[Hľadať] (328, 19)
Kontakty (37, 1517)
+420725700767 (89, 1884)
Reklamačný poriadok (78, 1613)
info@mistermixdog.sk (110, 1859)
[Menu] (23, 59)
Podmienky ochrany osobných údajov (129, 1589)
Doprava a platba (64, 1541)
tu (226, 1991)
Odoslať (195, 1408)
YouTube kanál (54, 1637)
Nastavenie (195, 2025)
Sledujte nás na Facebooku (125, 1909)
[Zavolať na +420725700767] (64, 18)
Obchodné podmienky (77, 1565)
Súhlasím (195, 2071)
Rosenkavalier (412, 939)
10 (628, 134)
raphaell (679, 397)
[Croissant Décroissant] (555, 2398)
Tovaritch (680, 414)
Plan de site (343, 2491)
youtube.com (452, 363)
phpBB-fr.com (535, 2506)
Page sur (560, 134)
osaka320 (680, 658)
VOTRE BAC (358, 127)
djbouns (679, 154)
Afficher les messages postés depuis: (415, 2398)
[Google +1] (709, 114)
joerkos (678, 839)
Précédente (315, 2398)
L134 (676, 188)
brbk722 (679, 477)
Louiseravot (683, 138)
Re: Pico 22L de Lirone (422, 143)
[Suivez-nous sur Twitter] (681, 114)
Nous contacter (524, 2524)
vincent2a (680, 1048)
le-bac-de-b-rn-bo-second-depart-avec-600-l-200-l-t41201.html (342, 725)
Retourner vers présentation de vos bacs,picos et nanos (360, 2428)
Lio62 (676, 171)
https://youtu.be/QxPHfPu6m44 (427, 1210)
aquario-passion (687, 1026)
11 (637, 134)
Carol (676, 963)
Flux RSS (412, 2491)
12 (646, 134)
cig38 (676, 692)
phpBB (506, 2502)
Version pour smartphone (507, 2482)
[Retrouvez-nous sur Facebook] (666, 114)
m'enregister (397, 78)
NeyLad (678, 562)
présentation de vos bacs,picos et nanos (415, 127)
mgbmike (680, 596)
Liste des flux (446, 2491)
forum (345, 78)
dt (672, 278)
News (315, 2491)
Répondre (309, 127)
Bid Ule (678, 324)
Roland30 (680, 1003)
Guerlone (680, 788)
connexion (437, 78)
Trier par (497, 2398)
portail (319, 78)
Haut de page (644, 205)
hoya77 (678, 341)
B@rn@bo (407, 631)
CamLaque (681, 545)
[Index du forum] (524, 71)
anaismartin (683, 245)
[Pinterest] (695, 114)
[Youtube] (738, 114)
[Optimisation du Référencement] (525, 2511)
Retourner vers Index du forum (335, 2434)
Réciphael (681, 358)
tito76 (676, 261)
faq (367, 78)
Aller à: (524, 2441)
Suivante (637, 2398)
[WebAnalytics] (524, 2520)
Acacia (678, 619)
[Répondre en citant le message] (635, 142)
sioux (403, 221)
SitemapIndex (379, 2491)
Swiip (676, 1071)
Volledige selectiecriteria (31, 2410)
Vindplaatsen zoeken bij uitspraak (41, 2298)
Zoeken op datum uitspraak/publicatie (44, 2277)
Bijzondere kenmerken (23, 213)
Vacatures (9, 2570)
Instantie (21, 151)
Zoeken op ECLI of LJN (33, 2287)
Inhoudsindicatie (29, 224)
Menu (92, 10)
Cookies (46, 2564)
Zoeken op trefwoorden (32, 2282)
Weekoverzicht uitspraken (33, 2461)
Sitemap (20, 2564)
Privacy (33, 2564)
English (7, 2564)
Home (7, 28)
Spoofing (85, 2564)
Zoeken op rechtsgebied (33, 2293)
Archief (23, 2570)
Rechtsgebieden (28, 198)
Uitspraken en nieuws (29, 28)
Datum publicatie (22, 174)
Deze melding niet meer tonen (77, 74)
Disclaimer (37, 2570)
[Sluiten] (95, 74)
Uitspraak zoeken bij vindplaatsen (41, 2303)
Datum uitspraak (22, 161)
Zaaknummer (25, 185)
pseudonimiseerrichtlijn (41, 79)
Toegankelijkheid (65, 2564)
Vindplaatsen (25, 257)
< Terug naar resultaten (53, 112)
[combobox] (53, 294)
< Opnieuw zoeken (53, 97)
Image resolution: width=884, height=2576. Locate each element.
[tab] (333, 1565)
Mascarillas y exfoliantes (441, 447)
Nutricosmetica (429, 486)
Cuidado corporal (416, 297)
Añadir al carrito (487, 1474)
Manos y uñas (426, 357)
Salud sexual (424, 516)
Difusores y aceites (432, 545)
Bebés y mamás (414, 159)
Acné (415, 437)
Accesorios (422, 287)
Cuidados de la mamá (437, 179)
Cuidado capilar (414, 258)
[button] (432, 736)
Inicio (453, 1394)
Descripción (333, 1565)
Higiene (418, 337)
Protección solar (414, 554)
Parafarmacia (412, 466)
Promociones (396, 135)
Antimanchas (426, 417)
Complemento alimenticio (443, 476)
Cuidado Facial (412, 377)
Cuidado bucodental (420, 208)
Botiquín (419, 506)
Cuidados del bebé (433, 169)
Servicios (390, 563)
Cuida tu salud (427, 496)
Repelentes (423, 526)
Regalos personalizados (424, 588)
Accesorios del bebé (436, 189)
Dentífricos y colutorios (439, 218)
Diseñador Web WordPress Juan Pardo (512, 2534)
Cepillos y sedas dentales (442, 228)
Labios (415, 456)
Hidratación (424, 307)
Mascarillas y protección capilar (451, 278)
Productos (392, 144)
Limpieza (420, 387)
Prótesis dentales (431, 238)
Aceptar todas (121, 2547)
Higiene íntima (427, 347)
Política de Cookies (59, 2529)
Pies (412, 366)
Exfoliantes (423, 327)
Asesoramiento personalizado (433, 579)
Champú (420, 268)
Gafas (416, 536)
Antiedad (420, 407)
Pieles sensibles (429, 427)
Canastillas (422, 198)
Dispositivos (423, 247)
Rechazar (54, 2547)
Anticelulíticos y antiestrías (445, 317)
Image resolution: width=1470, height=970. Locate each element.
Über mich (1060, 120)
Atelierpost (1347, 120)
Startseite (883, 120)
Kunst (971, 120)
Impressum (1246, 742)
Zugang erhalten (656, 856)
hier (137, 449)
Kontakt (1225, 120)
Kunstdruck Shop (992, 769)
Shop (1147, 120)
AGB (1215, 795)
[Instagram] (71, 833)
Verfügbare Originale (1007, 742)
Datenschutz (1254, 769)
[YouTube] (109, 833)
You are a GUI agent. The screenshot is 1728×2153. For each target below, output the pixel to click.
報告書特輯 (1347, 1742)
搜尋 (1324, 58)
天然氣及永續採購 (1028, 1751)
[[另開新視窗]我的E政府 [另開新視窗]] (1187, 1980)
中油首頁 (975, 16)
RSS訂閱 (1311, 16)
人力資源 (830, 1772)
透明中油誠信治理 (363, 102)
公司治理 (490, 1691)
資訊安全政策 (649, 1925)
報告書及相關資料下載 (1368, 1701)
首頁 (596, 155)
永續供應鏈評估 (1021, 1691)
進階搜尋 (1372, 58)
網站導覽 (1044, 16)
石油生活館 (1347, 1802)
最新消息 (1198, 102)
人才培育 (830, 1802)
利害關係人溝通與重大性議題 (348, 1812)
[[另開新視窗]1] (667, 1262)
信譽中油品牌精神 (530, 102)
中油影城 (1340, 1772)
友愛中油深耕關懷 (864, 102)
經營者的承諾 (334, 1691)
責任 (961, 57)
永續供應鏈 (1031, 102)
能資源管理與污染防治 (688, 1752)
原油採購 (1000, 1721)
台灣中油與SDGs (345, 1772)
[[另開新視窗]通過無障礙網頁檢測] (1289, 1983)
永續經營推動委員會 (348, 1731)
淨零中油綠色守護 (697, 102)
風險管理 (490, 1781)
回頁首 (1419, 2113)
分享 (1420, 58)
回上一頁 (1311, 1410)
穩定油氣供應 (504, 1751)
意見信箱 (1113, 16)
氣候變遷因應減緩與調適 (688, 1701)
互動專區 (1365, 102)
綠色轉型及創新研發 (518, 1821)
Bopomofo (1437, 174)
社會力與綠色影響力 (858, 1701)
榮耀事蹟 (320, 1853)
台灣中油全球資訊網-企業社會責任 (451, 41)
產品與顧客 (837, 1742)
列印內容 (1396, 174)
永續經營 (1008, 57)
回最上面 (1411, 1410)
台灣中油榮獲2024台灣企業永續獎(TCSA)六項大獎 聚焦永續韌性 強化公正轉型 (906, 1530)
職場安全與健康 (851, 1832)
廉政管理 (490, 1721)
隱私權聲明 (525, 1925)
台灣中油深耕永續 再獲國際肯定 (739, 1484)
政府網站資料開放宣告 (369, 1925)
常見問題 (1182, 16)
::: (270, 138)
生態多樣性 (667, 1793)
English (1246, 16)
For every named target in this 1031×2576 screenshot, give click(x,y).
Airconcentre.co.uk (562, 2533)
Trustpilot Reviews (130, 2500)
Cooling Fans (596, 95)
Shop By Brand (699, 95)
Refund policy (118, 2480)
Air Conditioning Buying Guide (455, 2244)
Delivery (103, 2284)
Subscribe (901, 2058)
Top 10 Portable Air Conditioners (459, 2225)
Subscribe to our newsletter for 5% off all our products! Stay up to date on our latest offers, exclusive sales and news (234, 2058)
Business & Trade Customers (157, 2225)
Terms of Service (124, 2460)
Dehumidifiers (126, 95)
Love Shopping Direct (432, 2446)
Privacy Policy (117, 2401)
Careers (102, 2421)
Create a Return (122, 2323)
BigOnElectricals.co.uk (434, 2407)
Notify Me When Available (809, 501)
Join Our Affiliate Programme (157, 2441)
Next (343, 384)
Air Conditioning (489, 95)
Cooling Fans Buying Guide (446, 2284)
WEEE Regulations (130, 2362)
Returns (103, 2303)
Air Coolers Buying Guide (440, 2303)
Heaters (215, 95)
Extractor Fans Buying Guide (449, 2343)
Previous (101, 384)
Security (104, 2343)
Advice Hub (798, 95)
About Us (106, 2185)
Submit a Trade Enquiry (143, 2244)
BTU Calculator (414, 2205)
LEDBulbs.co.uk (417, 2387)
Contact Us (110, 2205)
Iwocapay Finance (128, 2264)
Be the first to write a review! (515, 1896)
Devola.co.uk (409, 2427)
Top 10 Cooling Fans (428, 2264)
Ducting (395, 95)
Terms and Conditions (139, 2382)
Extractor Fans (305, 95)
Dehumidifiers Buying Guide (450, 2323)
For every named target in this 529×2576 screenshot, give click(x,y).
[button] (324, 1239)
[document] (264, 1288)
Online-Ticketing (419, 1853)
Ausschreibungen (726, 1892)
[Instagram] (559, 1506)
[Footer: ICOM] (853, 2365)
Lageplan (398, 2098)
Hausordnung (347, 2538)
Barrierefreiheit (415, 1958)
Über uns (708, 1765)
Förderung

▶ _What this task involves_
From the records above, transcribe without alteration every line from the one with "Impressum (1246, 742)" to the one with "永續經營推動委員會 (348, 1731)", inclusive.

▶ _Exercise answer_
Impressum (1246, 742)
Zugang erhalten (656, 856)
hier (137, 449)
Kontakt (1225, 120)
Kunstdruck Shop (992, 769)
Shop (1147, 120)
AGB (1215, 795)
[Instagram] (71, 833)
Verfügbare Originale (1007, 742)
Datenschutz (1254, 769)
[YouTube] (109, 833)
You are a GUI agent. The screenshot is 1728×2153. For each target below, output the pixel to click.
報告書特輯 (1347, 1742)
搜尋 (1324, 58)
天然氣及永續採購 (1028, 1751)
[[另開新視窗]我的E政府 [另開新視窗]] (1187, 1980)
中油首頁 (975, 16)
RSS訂閱 (1311, 16)
人力資源 (830, 1772)
透明中油誠信治理 (363, 102)
公司治理 (490, 1691)
資訊安全政策 (649, 1925)
報告書及相關資料下載 (1368, 1701)
首頁 (596, 155)
永續供應鏈評估 (1021, 1691)
進階搜尋 (1372, 58)
網站導覽 (1044, 16)
石油生活館 (1347, 1802)
最新消息 (1198, 102)
人才培育 (830, 1802)
利害關係人溝通與重大性議題 (348, 1812)
[[另開新視窗]1] (667, 1262)
信譽中油品牌精神 (530, 102)
中油影城 (1340, 1772)
友愛中油深耕關懷 (864, 102)
經營者的承諾 (334, 1691)
責任 (961, 57)
永續供應鏈 (1031, 102)
能資源管理與污染防治 (688, 1752)
原油採購 (1000, 1721)
台灣中油與SDGs (345, 1772)
[[另開新視窗]通過無障礙網頁檢測] (1289, 1983)
永續經營推動委員會 (348, 1731)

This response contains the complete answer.